As regulated entities, French AIFM are subject to a complete legal and regulatory framework and must comply with many requirements, including obligations in terms of (i) internal governance, conducting officers, human and technical resources, etc; (ii) own funds; (iii) remuneration in the context of AIF management; (iv) good conduct rules; (v) delegation and outsourcing of functions or activities (see 3.7 Outsourcing of Investment Functions/Business Operations); (vi) detection and management of conflicts of interests; and (vii) anti-money laundering and countering the financing of terrorism (AML/CFT).

Fees invoiced by AIFM (ie, management fees and commissions related to the issuance or placement of shares/units) to AIFs are generally fully subject to CIT under standard rules, but are generally exempt from VAT. This holds true when they are invoiced to AIFs that are open to professional and non-professional investors, OFSs, SCRs, SPPICAVs or FPIs (the list of funds whose management is exempt from VAT is provided in Article 71 Annex III of the FTC).

As a general rule, companies must operate in France in order to be subject to CIT in France on profits they realise.

In this respect, in a ruling dated 21 September 2012, the French tax authorities indicated that the fact that a French AIFM manages a foreign AIF should not, per se, make such AIF a French permanent establishment in France.

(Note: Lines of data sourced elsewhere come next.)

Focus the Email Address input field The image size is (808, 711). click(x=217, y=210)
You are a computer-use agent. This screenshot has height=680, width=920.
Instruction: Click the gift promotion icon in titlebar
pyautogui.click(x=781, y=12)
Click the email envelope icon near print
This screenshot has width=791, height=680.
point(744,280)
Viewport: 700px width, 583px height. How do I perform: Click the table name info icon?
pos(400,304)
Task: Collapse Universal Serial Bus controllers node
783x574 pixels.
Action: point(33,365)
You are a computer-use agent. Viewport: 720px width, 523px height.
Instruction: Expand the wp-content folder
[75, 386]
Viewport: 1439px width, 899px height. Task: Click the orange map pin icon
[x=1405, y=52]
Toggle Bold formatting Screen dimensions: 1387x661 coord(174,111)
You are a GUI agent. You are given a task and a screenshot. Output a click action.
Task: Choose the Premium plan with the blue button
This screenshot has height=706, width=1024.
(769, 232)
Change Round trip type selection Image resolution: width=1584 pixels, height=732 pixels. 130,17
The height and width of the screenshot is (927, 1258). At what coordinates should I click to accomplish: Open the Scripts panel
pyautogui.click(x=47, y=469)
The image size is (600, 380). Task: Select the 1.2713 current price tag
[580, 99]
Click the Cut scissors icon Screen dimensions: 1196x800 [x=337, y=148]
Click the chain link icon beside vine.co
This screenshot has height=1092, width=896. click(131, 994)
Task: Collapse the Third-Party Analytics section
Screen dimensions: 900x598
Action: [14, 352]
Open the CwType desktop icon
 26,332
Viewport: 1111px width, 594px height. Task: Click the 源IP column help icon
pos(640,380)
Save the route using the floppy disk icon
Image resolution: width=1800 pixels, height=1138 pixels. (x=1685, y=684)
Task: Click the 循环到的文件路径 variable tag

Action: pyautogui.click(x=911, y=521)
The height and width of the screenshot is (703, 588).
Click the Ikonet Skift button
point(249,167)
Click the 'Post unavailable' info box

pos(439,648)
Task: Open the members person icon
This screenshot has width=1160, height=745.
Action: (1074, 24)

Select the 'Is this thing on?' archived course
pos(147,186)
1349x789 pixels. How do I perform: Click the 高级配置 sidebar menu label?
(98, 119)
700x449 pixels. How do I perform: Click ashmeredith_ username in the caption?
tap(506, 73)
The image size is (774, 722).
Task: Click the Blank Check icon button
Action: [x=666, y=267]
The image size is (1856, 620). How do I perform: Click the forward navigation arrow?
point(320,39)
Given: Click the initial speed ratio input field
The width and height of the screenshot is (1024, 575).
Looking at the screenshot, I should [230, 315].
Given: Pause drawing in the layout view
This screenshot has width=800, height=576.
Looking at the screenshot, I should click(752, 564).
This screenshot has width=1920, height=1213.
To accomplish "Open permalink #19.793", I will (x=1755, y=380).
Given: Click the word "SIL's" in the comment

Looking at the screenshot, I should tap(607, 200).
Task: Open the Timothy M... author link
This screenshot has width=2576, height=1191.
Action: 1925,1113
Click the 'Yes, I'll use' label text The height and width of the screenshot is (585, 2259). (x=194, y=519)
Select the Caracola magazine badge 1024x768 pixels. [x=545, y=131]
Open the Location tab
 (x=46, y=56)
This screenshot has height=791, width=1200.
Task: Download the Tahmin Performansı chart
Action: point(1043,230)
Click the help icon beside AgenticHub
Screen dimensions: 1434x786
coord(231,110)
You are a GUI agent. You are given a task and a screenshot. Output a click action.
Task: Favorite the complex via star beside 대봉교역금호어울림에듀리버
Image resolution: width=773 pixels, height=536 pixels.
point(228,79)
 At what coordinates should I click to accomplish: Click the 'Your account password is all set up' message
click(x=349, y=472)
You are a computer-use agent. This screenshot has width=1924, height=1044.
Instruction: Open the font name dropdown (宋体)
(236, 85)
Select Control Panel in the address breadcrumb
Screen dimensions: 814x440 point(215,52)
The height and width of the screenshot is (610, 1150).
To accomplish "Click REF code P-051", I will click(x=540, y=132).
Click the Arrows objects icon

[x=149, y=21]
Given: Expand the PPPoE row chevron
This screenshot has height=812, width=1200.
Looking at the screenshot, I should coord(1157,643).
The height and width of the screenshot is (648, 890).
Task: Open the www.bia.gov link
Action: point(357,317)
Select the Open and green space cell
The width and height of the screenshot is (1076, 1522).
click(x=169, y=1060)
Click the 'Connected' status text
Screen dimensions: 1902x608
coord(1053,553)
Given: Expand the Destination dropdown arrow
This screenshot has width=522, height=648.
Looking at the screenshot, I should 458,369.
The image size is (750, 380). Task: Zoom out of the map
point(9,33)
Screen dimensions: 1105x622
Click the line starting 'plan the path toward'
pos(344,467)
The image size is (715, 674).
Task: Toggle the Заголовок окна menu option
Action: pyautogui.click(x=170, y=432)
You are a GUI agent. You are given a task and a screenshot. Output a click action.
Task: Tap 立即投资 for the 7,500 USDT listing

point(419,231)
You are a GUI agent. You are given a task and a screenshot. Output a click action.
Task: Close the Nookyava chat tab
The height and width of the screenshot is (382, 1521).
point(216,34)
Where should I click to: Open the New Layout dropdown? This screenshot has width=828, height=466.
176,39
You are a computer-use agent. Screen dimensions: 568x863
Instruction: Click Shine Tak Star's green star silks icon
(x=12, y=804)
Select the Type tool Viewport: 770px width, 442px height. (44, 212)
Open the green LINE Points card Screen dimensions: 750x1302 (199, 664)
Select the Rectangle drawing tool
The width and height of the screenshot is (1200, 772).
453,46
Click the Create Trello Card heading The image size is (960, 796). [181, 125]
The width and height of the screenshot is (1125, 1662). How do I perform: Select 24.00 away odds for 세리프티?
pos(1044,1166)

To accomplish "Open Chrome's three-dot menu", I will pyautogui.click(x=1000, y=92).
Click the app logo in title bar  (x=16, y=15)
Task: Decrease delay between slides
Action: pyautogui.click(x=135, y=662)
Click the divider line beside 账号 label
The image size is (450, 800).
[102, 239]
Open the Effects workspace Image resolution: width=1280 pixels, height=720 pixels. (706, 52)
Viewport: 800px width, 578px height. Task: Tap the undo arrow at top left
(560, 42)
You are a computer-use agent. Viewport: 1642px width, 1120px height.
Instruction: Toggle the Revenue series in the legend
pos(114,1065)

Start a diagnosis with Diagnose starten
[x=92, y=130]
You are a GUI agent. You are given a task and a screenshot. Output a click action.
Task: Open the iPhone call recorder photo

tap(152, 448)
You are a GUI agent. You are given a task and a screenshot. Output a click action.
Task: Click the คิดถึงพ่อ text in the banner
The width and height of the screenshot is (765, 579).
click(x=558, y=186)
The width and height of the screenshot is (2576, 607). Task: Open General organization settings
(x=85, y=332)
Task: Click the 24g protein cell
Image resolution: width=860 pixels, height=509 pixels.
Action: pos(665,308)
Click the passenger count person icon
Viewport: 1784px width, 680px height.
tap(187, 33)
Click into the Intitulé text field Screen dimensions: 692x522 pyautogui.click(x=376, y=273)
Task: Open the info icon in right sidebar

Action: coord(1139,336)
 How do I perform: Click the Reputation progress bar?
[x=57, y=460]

Pursuant to this ruling, the profits and gains realised by such foreign AIFs are not subject to CIT in France. This rule applies to any type of AIF (ie, funds taking the form of corporations or partnerships or co-ownerships of assets), regardless of the jurisdiction in which they are established (EU member state or not). However, it is important to note that, by contrast, fees received by such AIFM with respect to foreign AIFs and remunerations received by members of such companies, if located in France, are taxable in France.

A specific tax regime applies to distributions paid and gains realised on sales of carried interest shares or units by carried interest shareholders or unitholders under certain conditions (these conditions concern both the shareholders or unitholders and the carried interest shares or units).

This tax regime applies to carried interest shares or units issued by (i) FCPRs or FPCIs; and (ii) by SCRs and SLPs.

Under this regime, distributions paid by such funds and gains realised on sales of carried interest shares or units by carried interest shareholders or unitholders are treated as capital gains or income on securities for individual income tax purposes, and benefit from a flat taxation rate of 30% (see 4.6 Tax Regime for Investors).

Otherwise, distributions and gains are treated as salaries for individual income tax purposes (taxed at scaling rates up to 49%). They are also subject to a specific social contribution at a rate of 30%.

AIFMs are authorised to outsource and/or delegate investment functions and business operations, including all functions linked with AIF management as listed in Annex I to AIFMD:

  • the portfolio management or risk management functions of the AIF; and
  • the ancillary functions that an AIFM may perform in the context of management of the AIF – namely, the administration of the AIF, the marketing of units and the activities related to the assets of the AIF.

However, the delegation of AIF management functions should not lead to the AIFM essentially becoming a “mailbox entity”, and must always be cognisant of the activities carried out by the AIFM. AIFMs are required to maintain adequate resources at all times and must retain added value in monitoring the risks linked with their outsourced or delegated activities. Subsequently, an AIFM may not delegate both the portfolio management and the risk management of its AIFs.

Any outsourcing of essential or important operational tasks or functions and delegation of AIF management functions must meet some general conditions as required by the AMF and detailed in the GRAMF. In particular:

  • such delegation or outsourcing arrangement has to be described in the AIFM’s programme of operations;
  • the AIFM and its senior managers remain fully responsible for fulfilling their professional obligations;
  • any outsourced or delegated tasks or functions must be adequately monitored by the AIFM; and
  • the AIFM must enter into a written agreement with its delegate with respect to the delegated or outsourced tasks or functions.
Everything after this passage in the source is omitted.